And a wonderful one, too! Saturday and Sunday, ALL day, BOTH days, I sat spinning with seven women in a workshop taught by Celia Quinn. It was a Comprehensive Spinning Workshop. We were given nearly 6 dozen different fiber samples to spin. Some familiar, some not. Some carded, some raw. Some in roving. Natural and man made, animal and vegetable. We spun each sample using different techniques, discovering what worked best for that fiber and what felt right. From the end and the fold, long draw and short. Sometime Saturday afternoon, I discovered something I didn't know about myself. I found that I had been using the long draw with my left hand for some fibers and always with my spindle and my right hand for others.

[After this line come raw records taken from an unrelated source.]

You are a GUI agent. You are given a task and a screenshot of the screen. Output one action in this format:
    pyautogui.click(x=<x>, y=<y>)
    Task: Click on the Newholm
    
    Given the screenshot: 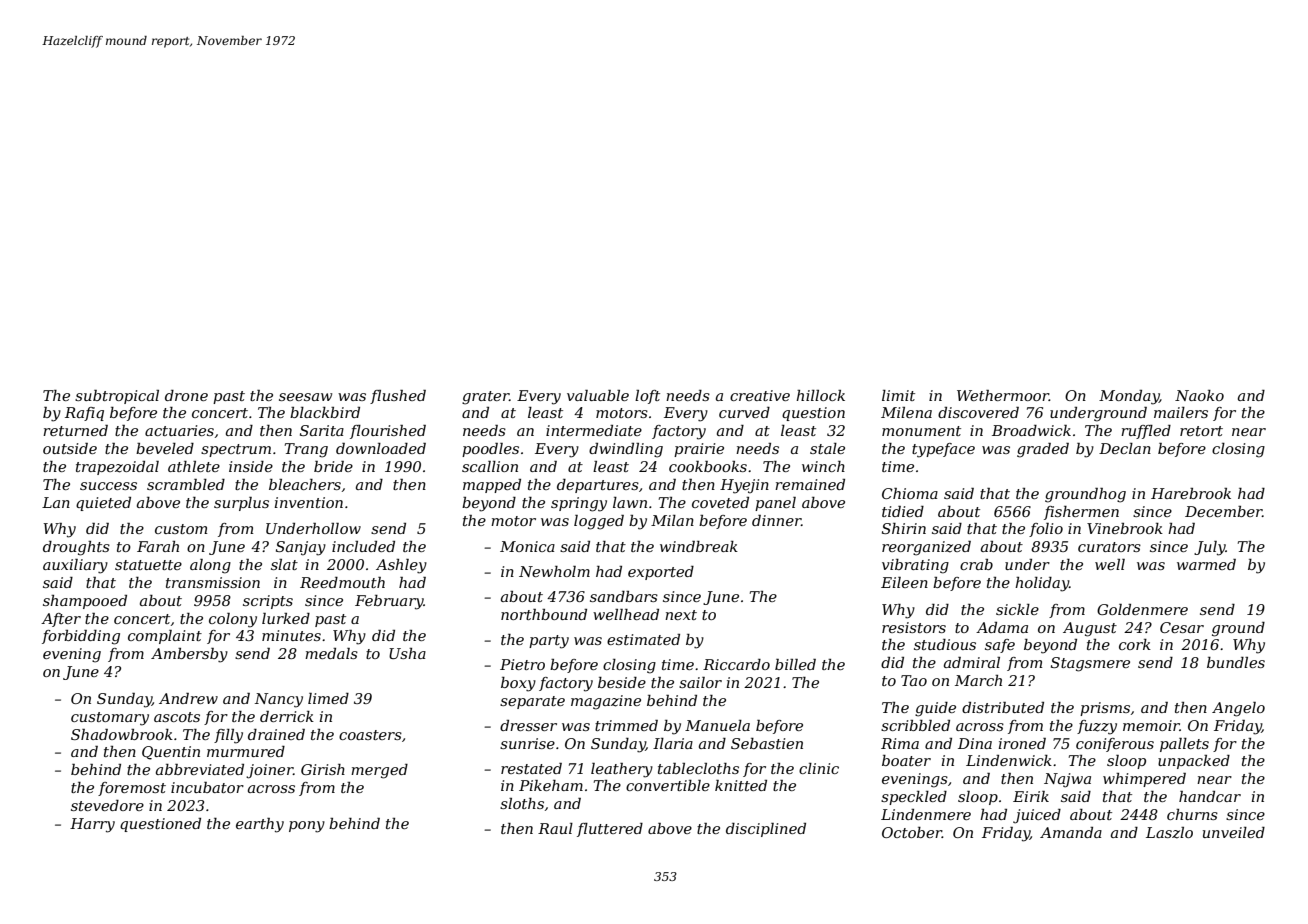 What is the action you would take?
    pyautogui.click(x=554, y=571)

If I hadn't sat next to a lefty, joking about handedness and space needed to keep from whacking one another, I might not have noticed. Interesting the way we learn to accommodate and do what comes natural. Celia passed out little taklis (tiny metal spindles). Fast little buggers for spinning the cotton samples. I hadn't used a supported spindle before. I will now. She demonstrated the chakra. We used two different types of distaffs with flax, then spun it from the fold without. The two days went fast, a whirlwind tour of fiber possibilities. And, I have a bunch of new tools.
In the evenings, I've knitted on Clapotis. Time for knitting is short now. By the middle of the week I'll be on elf duty. At last count, I have more than a hundred assorted sized wreath bows to tie next week. It'll cramp my knitting time and my hands.
I can't seem to get the color right in these pictures.